═══ EXERCISE INPUT ═══

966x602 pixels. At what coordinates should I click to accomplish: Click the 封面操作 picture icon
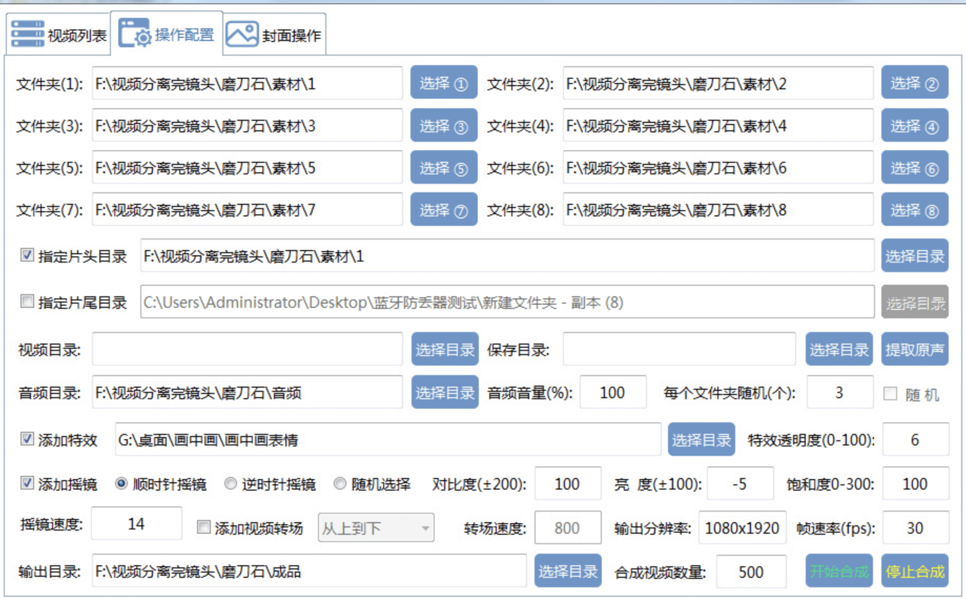(x=242, y=34)
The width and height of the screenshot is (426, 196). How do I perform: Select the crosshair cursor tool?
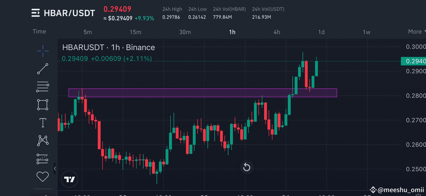click(42, 51)
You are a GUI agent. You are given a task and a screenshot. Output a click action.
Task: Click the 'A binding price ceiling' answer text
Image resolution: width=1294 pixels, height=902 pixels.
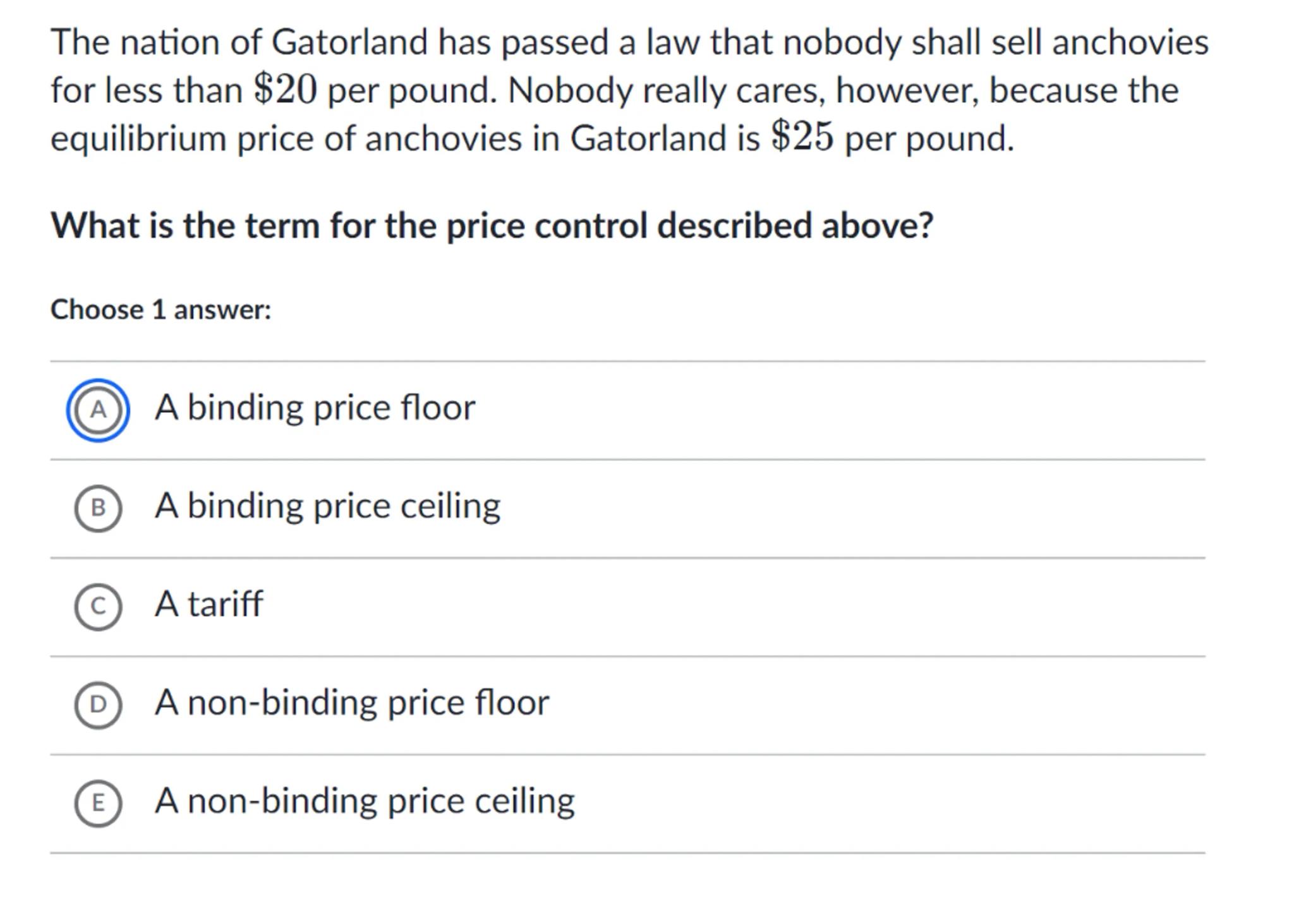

═══

WORK TO DO
Copy out each of the records above word for word, omitting the pictures.

RESULT
966x602 pixels. At what coordinates should I click to accomplish: Click the 封面操作 picture icon
(x=242, y=34)
The width and height of the screenshot is (426, 196). How do I perform: Select the crosshair cursor tool?
click(42, 51)
You are a GUI agent. You are given a task and a screenshot. Output a click action.
Task: Click the 'A binding price ceiling' answer text
Image resolution: width=1294 pixels, height=902 pixels.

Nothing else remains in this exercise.